Giving users new tools and choices
Anthony Oyogoa also spoke of a “new normal” with users far more comfortable in using devices and locational data to help them stay safe generally, not just when dating. He argued it is the last bit of security that companies can offer their users in the journey from a digital presence to an actual meeting and date. Safety apps have a simple “plug and play” form that can allow messages confirming safety or messages seeking assistance to be sent and received in ways the user is comfortable with – including an ability to alert law enforcement agencies. UrSafe has just entered an advertising partnership with one international brand alongside The Meet Group offering the app to users for a trial period.
Anthony was not arguing safety apps should be a “requirement” but that there should be an industry standard of care that included making a safety app available to users.
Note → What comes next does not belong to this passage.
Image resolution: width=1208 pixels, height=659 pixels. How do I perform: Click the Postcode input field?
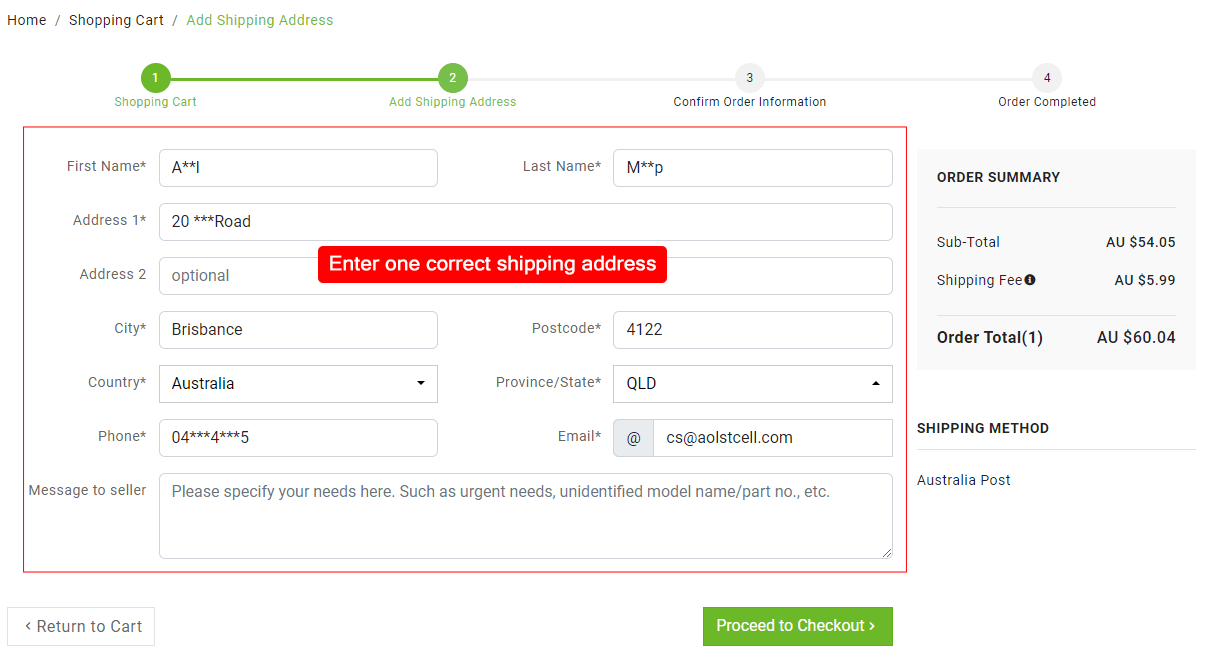[x=752, y=330]
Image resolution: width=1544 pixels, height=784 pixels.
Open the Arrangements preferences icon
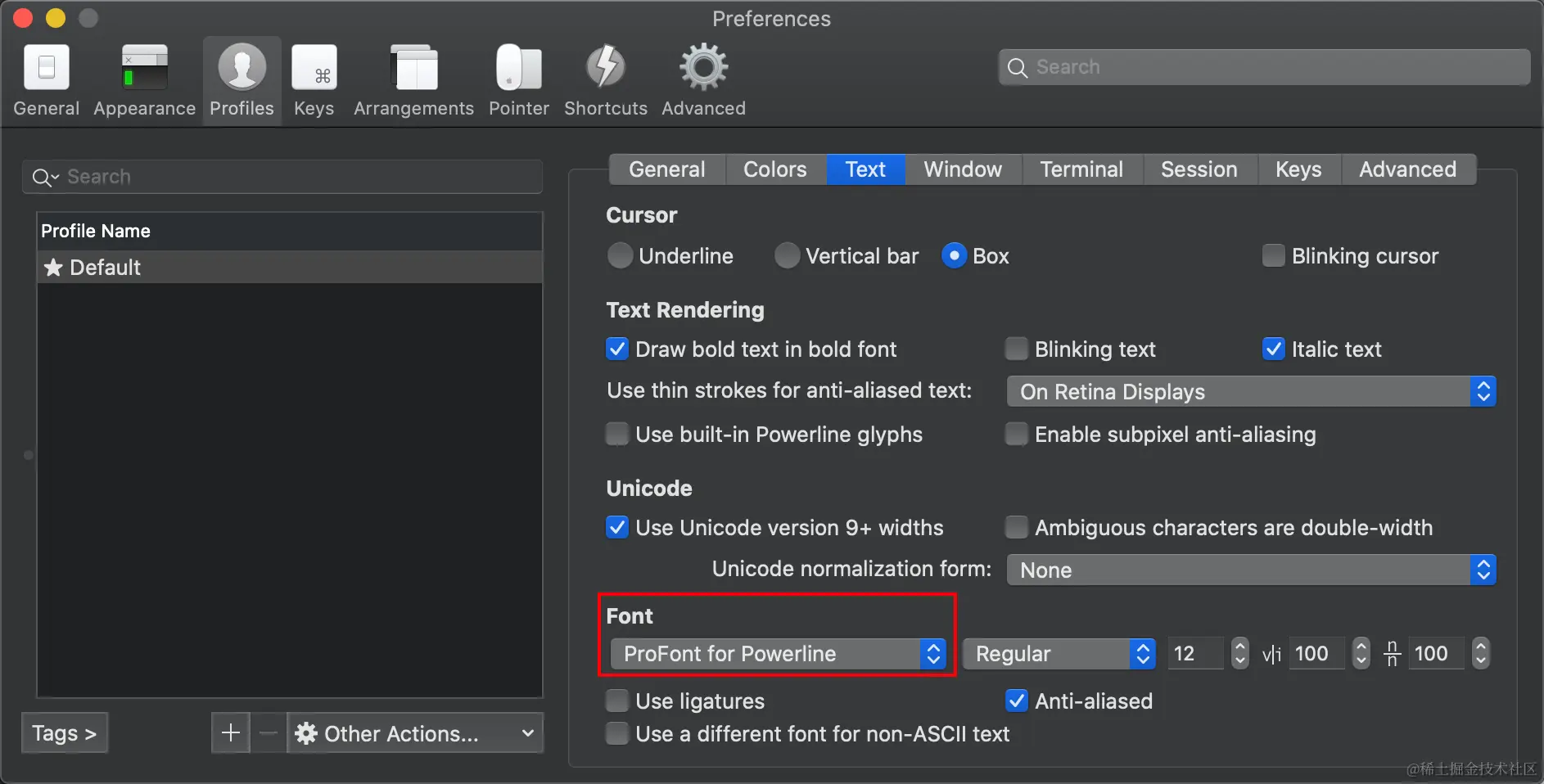414,69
If/when such apps are offered by some leading services others may be open to questions and criticisms if they do not, at least, give users the ability to choose to use an app. There were analogies to car safety – and seatbelts and airbags as they moved from being novel to being a consumer requisite with or without, and before as well as after law-making.
Saskia Garner addressed the challenges services could face if confronted with a serious report of abuse and harm. Although incidents may be few and far between by the time something is reported it will have become a serious issue. If users are worried they will be dismissed they may think it not worth bothering reporting.
First contact was seen as critical. Is the perpetrator being dealt with? Does the service have the right information to-hand for referring a user to law enforcement and support agencies? Is the user feeling safe enough to go back to the service? Does the service have a view on how that should be managed? Expert training is essential: most calls by volume and nature are about service levels, value/cost and staff need to be alert to and know how to deal with those that are very infrequent but critical in nature. Where in-house arrangements are not possible and proportionate, services could set up a third party relationship that gives an expert point of contact available for support.
Throughout the webinar the message from panellists were to have plans and processes in place: not just to react to bad events as they happen. Justin Davis referred to “safety by design”, a number of others referred to their broader network of relationship and support arrangements. Support from an early stage is essential alongside pro-active messaging. You want users to have the best possible experience and users need to know they will be supported. ODA reported moves in the UK to have receipt, recording and reporting on user complaints and alerts over bad conduct as a regulatory requirement.
Our speaker’s very last one-line thoughts:
Saskia Garner – Reassure users that safety is a priority and what you do as a company. Have clear process of support from the right people.
Justin Davis – Healthier communities will drive revenue. Investment in trust and safety is investment in the community.
Anthony Oyogoa – Everyone is working for safety. Its integral. Success is when a user has no need to report in on a date where all was fine which means all elements of online and physical safety are working.
Fred Beckley –Everyone wants good, safe relationships. Have solid accurate data and make best use of it.